Gatot Nurmantyo Minta Polri Bebaskan Para Tokoh KAMI, Tuduhan UU ITE Banyak Pasal Karet
Politik | 14 Oktober 2020, 14:27 WIBJAKARTA, KOMPAS.TV - Sehubungan dengan penangkapan petinggi Koalisi Aksi Menyelamatkan Indonesia (KAMI), sejumlah tokoh KAMI lainnya memberikan pernyataan dan sikap.
Presidium KAMI Gatot Nurmantyo bersama Rochmat Wahab dan M. Din Syamsuddin mengungkapkan bahwa KAMI meminta polri membebaskan para Tokoh KAMI dari tuduhan dikaitkan dengan penerapan UU ITE yang banyak mengandung "pasal-pasal karet".
Baca Juga: Protes Penangkapan Tokoh KAMI, Din Syamsuddin Yakini Ada Tujuan Politis
"Patut dinilai bertentangan dengan semangat demokrasi dan konstitusi yang memberi kebebasan berbicara dan berpendapat kepada rakyat warga negara," ujar Gatot Nurmantyo yang juga mantan Panglima TNI itu, dalam keterangan tertulisnya, Rabu (14/10/2020).
Menurutnya, kalau pun UU ITE tersebut mau diterapkan, maka polri harus berkeadilan, yaitu tidak hanya membidik KAMI saja.
"Sementara banyak pihak di media sosial yang mengumbar ujian kebencian yang berdimensi SARA tapi polri berdiam diri," kata Gatot.
KAMI juga menolak secara kategoris penisbatan atau pengaitan tindakan anarkis dalam unjuk rasa kaum buruh, mahasiswa dan pelajar dengan organisasi KAMI.

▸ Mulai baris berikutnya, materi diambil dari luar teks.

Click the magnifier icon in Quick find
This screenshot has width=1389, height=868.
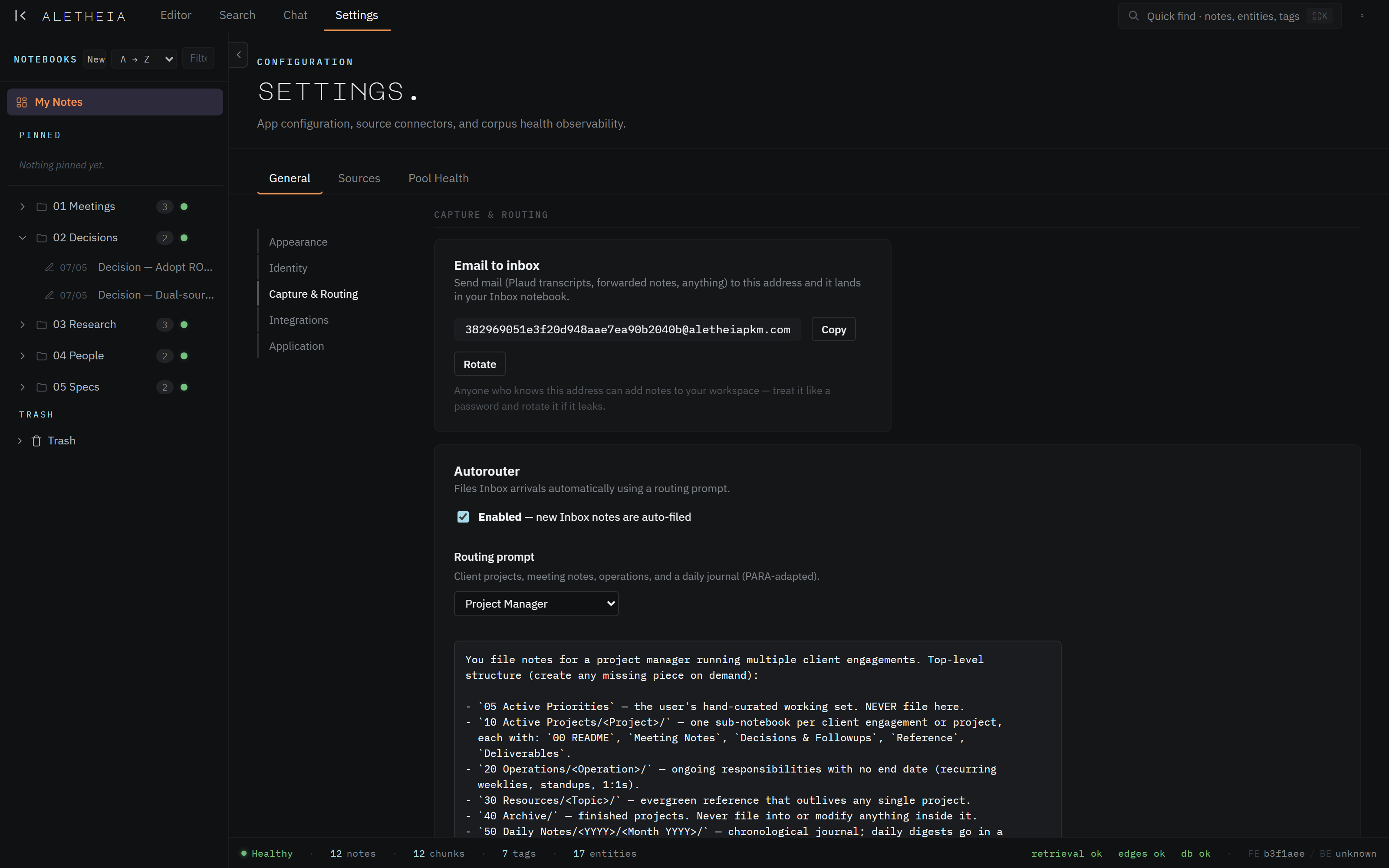point(1134,16)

Gatot melanjutkan, KAMI mendukung mogok nasional dan unjuk rasa kaum buruh sebagai bentuk penunaian hak konstitusional.
Tapi KAMI secara kelembagaan belum ikut serta, kecuali memberi kebebasan kepada para pendukungnya untuk bergabung dan membantu pengunjuk rasa atas dasar kemanusiaan.
"Polri justru diminta untuk mengusut adanya indikasi keterlibatan pelaku profesional yang menyelusup ke dalam barisan pengunjuk rasa dan melakukan tindakan anarkis termasuk pembakaran, sebagaimana diberitakan oleh media sosial," tutur Gatot, menegaskan.

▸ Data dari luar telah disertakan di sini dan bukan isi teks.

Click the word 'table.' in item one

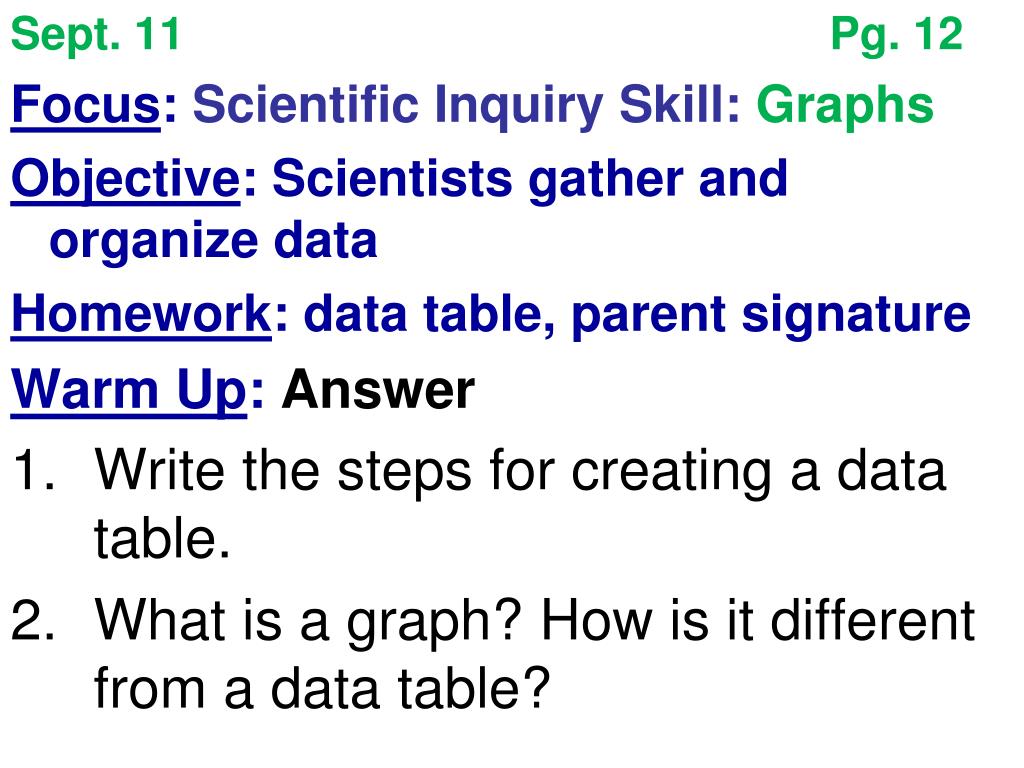click(163, 539)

Baca Juga: Petinggi dan Anggota KAMI Ditangkap, Polisi Sebut Terkait Hoaks dan Pelanggaran UU ITE
Sebelumnya, pihak polisi dalam hal ini menangkap delapan orang yang sebagian besar petinggi KAMI karena diduga terkait unjuk rasa menolak UU Cipta Kerja yang bergulir sejak pekan lalu.
Mereka ditangkap dari dua daerah berbeda. Empat orang ditangkap di Medan, yakni Juliana, Devi, Khairi Amri dan Wahyu Rasari Putri. Sementara, empat lainnya diamankan di Jakarta dan sekitarnya, yakni Anton Permana, Syahganda Nainggolan, Jumhur Hidayat dan Kingkin.

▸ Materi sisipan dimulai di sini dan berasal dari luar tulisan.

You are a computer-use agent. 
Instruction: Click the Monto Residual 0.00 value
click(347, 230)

Namun demikian, menurut Kepala Biro Penerangan Masyarakat Divisi Humas Polri Mabes Polri Brigjen (Pol) Awi Setiyono, delapan orang itu ditangkap berkaitan dengan dugaan penyebaran narasi bernada permusuhan dan SARA.
"(Delapan orang yang ditangkap karena) memberikan informasi yang membuat rasa kebencian dan permusuhan terhadap individu atau kelompok berdasarkan SARA dan penghasutan," kata Awi kepada Kompas TV, Selasa (13/10/2020).